What of the fascination that attaches to even the most meager row of symbols when discovered scratched into stone, into bone, or onto the unlikely page? What of those few silent moments of before-language, before the passing-into of speech, moments when we realize that we can not read, we can not decode? It is, it seems to me, in just those moments when we think, or believe, that we can not read, that the indecipherable — Arabic prose or Persian verse, dancing with dots above and below, passing uninterruptedly from word to word — furrows some unknown territory of the mind, if only for the briefest of moments. A retreating trace, and the onset of the closing eye.
Further notes
The piece requires that the flutist play both the flute in C and the alto flute in G. The flute notates against two staves. Fingered pitches, trills, ornaments and all other actions of the hands on the keys of the instrument notate in the staff at top; the breath notates on a special two-line staff below. The piece specifies several special types of breath. All sounds — t, p, s, š, etc. — are unvoiced. The corresponding voiced sounds — d, b, z, ž, etc. — do not appear, and it is important that no voicing creep into the breath accidentally. Special conventions capture the beginning, middle and end of each breath.

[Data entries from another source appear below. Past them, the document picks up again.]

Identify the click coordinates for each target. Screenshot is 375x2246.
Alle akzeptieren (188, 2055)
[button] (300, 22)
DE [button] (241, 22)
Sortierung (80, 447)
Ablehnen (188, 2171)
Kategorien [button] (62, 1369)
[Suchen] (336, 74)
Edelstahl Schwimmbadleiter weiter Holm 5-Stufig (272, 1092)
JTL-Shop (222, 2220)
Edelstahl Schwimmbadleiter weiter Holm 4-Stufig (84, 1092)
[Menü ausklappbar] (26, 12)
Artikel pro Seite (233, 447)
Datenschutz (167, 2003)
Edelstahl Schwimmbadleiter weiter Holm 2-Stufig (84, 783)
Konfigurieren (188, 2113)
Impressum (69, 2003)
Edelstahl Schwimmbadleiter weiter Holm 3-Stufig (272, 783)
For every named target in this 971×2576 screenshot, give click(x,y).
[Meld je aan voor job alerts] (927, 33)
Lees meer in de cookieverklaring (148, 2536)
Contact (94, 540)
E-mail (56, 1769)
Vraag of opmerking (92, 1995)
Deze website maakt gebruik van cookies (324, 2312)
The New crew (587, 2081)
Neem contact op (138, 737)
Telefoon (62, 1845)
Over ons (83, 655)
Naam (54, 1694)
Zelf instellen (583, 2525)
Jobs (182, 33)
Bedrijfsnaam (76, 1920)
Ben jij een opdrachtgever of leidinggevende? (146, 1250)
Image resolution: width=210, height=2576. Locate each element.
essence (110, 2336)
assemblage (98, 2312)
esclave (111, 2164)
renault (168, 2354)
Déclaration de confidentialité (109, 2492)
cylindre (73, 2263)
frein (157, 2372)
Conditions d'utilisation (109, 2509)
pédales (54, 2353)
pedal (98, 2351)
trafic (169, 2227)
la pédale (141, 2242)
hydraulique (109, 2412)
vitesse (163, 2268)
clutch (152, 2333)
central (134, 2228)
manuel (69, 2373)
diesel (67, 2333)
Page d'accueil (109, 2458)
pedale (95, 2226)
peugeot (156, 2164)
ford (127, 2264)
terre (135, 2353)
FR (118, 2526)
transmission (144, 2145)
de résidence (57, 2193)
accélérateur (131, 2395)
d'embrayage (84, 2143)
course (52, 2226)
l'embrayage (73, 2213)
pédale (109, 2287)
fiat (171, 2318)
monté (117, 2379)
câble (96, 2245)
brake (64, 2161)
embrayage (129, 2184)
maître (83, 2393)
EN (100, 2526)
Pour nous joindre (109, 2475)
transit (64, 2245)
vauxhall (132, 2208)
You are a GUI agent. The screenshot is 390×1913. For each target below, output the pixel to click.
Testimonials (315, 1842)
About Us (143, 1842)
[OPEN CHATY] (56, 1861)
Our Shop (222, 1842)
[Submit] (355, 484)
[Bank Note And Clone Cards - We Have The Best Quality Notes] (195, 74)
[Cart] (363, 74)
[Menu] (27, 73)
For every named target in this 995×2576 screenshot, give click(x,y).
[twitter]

The violin likewise notates against two staves. Pitches, harmonics, trills and all other actions of the left hand appear at top; bow position, bow changes, different types of bowing, dynamics and all other actions of the right hand appear at bottom. Artificial harmonics appear at the fourth, fifth and octave; natural harmonics do not appear. The bow notates on a special three-line staff which defines five different positions of the bow which are, from the bottom of the staff to the top, tasto, ordinario, mezzo ponticello, ponticello, ponticello estremo. Complex motions of the bow appear as thick lines drawn in multiple stages. Black diamond noteheads indicate an audible retake of the bow; headless notes server a metrical purpose only and never indicate an audible retake of the bow. Bow black diamond noteheads followed by no thick extender line détaché.
The rhythms came first in the form of two different skeletal assemblages of seventeen staves each.
The second of these structures acts as a type of foreign agent cutting out, overwriting and inserting into the first, which runs the full 230 measures of the piece.
The material development of these rhythms outlines a coppice in the constant development, cutting back and redevelopment of new material.
Pitches are a different story.
Seed chords recombine in different ways to generate a series of several hundred pitches. This series of pitches repeats for the duration of the piece. Later processes work out the deployment and configuration of instrumental timbre and change the registration and contour of these pitches significantly. Absent these later timbre transforms, the pitches of this core series would probably constitute a color in the sense of the isorhythmic motet of the 14th century.
First performances
World premiere by Alice Teyssier (flutes), Chris Otto (violin) and Katalin Lukács (piano) all under the direction of Jonathan Hepfer on 11 July 2009 in the Black Box Theater on the campus of the University of California, San Diego.
European premiere by Ensemble SurPlus on 22 August 2009 at Schloss Solitude outside of Stuttgart, Germany.
US east coast premiere by the Talea Ensemble on 27 February 2010 in Paine Hall on the campus of Harvard University in Cambridge, Massachusetts.